2007, Dark Horse
Writer: Joss Whedon
Pencils: Georges Jeanty
Inks: Andy Owens
Colour: Dave Stewart
“Oh Buffy, how we’ve missed you. Maybe we didn’t appreciate you back in your heyday. Shucks, we were stupid, ignorant and ungrateful. But we’ve seen the error of our ways, Buff. This time you’ll get the respect you deserve.”
The Buffyverse broke many hearts when it disappeared from our screens, leaving only one more season of Angel, which culminated in the greatest yet most infuriating unresolved cliff-hanger since Twin Peaks. Though Angel has continued in comic form, IDW’s frequent output has mostly disappointed, largely due to the continuity restrictions placed upon the writers; the stories had to fit snugly within the show’s established time period. Cue an onslaught of Spike-centric flashback plots, and plots that wedge neatly between existing episode continuity.
Having clearly accepted that his little universe won’t be making a comeback (for now) series creator Joss Whedon is headlining Buffy’s canonical return in The Long Walk Home, the first volume in what will eventually comprise season 8. Unfortunately, in the few years she’s been off air, Buffy has lost that certain something.
The gang’s all here, and then some. With Sunnydale currently a crater, the Scoobies and co. have relocated to a citadel in Scotland, where they suffer and old enemy’s wrath and uncover a new Big Bad, known only as Twilight. My main concern with Seasons 8’s kick-off is not the lack of familiar faces but the excess of them. Whedon is a little too eager to pull his fans back into the Buffyverse, weighing the prospect of new evil presence with a bevy of cameos from the series, all of which deserved their own stories. The surprise return of a villain with a unique skin complaint, in that he has none, feels like the kind of cheap cash-in one always fears when reading these books.

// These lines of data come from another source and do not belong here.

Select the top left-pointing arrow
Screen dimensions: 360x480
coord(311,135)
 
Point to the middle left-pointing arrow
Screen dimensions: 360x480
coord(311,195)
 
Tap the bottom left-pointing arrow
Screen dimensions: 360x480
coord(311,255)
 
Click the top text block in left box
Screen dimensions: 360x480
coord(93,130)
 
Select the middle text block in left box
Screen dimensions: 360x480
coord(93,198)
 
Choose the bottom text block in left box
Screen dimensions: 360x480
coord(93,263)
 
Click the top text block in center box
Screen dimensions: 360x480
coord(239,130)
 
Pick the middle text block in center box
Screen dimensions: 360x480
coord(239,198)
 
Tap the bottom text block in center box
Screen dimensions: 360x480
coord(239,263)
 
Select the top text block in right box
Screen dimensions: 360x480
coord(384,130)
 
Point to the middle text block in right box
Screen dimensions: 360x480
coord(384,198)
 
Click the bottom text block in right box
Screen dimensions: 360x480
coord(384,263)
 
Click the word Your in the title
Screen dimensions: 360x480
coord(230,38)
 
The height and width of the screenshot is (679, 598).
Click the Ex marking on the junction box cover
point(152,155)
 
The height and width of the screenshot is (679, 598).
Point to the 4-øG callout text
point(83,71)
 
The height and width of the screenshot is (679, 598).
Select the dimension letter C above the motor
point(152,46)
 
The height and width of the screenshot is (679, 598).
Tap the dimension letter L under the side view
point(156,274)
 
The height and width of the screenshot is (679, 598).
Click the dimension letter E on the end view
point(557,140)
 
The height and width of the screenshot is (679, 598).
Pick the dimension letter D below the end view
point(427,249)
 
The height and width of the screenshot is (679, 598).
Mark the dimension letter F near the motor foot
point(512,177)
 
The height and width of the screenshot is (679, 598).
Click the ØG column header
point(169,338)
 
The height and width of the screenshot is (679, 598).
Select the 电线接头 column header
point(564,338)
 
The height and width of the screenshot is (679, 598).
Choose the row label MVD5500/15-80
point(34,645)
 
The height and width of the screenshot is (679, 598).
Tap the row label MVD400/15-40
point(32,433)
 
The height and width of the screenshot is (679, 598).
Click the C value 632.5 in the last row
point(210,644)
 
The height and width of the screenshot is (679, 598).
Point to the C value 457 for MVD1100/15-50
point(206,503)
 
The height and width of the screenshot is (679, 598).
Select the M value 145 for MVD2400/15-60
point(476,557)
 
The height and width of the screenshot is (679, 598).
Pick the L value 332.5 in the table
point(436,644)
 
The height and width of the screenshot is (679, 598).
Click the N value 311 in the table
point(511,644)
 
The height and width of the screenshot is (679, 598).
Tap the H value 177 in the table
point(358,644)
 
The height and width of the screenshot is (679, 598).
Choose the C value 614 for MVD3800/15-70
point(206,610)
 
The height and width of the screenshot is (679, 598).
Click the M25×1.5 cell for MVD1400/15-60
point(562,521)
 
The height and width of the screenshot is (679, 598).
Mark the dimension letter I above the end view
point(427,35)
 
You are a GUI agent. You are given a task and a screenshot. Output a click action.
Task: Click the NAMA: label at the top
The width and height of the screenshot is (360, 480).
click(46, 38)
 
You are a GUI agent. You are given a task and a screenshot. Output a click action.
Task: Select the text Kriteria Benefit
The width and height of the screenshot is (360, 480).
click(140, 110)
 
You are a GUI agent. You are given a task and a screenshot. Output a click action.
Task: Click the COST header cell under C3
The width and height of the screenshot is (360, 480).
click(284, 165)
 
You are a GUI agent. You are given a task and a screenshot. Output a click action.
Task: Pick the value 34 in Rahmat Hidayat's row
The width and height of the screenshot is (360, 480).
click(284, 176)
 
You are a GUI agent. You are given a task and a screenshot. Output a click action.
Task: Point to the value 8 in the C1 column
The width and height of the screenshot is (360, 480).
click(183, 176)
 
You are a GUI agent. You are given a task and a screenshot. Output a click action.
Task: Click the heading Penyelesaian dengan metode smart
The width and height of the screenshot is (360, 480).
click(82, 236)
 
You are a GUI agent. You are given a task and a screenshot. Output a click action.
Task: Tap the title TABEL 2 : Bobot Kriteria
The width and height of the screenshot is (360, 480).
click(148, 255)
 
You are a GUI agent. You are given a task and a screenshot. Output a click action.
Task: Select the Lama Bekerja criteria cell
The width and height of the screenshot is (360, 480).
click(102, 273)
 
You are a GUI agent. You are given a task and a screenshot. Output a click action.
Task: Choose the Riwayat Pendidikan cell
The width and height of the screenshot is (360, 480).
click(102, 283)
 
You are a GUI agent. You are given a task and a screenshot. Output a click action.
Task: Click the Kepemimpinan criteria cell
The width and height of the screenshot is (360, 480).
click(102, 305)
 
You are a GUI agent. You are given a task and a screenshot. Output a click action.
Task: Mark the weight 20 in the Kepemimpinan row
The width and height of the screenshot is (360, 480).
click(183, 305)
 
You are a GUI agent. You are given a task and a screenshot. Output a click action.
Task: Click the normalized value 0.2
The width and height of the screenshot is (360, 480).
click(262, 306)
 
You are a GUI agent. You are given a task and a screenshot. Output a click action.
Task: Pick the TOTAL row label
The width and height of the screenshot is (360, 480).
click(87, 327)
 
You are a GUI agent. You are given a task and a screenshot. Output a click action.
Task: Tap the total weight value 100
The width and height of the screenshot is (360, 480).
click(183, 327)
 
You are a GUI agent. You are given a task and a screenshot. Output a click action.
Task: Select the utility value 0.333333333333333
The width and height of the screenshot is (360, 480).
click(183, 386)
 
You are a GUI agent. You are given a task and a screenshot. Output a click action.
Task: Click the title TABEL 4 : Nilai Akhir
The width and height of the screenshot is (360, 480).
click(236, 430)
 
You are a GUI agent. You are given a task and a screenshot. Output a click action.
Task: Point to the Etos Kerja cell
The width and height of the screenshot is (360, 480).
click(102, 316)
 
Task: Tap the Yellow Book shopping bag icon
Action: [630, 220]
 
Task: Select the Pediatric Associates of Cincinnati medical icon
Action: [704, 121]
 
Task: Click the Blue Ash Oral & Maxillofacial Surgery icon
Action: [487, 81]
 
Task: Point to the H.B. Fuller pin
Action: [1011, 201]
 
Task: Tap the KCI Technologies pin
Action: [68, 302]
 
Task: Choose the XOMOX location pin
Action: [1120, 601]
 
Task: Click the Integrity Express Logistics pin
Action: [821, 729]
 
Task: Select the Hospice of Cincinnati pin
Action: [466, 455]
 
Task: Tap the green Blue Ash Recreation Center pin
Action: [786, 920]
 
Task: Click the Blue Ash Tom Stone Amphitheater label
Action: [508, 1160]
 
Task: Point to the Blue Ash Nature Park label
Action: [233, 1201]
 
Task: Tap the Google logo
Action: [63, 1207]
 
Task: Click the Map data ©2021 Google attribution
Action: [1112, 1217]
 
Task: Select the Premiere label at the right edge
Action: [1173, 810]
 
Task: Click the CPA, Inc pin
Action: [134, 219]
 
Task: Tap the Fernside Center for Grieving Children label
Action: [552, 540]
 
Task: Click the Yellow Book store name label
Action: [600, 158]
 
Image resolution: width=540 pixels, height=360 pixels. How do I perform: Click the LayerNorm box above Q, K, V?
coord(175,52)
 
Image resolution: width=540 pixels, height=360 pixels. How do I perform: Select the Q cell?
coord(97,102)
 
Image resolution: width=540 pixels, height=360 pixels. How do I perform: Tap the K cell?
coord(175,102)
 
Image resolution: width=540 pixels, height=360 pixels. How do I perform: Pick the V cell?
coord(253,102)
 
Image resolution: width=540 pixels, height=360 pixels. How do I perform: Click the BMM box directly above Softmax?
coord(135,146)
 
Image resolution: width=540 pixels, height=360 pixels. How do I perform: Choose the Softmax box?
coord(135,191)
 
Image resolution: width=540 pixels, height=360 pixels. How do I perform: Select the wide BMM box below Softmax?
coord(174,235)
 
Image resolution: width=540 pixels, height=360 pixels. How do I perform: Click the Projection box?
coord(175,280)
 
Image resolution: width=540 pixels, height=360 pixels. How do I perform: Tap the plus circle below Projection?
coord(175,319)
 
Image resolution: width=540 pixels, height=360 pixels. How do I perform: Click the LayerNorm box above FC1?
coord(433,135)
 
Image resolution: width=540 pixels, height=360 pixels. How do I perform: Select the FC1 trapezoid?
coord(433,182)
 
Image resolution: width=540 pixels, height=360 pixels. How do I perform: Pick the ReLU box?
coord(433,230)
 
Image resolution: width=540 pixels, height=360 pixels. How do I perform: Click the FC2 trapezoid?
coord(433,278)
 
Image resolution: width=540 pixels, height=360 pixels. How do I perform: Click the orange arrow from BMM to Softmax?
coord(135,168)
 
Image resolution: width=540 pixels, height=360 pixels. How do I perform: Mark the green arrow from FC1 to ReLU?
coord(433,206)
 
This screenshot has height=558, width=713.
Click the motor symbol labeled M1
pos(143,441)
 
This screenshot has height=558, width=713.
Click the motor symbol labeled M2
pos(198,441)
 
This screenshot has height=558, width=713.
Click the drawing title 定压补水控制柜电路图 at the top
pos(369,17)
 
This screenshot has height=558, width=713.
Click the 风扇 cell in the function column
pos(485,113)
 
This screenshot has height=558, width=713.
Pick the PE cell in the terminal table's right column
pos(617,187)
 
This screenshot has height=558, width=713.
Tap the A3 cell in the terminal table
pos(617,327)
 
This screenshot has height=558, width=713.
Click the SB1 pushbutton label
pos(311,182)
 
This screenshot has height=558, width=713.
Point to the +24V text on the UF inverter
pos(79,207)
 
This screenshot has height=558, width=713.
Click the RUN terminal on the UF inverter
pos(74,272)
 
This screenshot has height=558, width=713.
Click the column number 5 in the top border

As with Whedon’s previous Slayer book, Fray, The Long Way Home is sorely lacking in the quieter, soap opera moments that made the series so much fun and its core characters so amiable. The few moments between Buffy and her sibling Dawn – enlarged to gigantic proportions after sleeping with a thricewise, whatever that is – remind us why we fell in love which these guys the first time round. Whedon clearly loves his creations too, but without the budgetary restrictions of television, he’s excised the “filler” moments, the trivialities of daily life that were, to many, what made the show such a joy. There are only so many zombies a Slayer can effortlessly decapitate before she loses her vulnerability and, consequentially, our interest.
Georges Jeanty presents, for the most part, an accurate rendering of the familiar faces, and cuts nice balance between realistic and “cartoonish”. The decision to cram such large story into 4 issues does tend to leave the pages looking a little cluttered at times, which is essentially the book’s problem; it tries too hard. The events of The Long Way Home could have filled an entire season of the show. Only the one-issue short The Chain offers any level of pathos, ironically due to its omission of the main cast. Whether the plotline inaugurated here will impact later stories remains to be seen, but I’m doubtful.
It’s difficult not to feel short changed with the Vampire Slayer’s third resurrection, but I hope the groundwork has been laid out for something truly special. As far as franchise revivals go, the first instalment of Buffy Season 8 is no Phantom Menace, but neither does it rank alongside Serenity.
“Oh Buffy, how we’ve missed you. Actually, on second thoughts, I think you’d better leave. We’ll always have Los Angeles. No wait, don’t go!”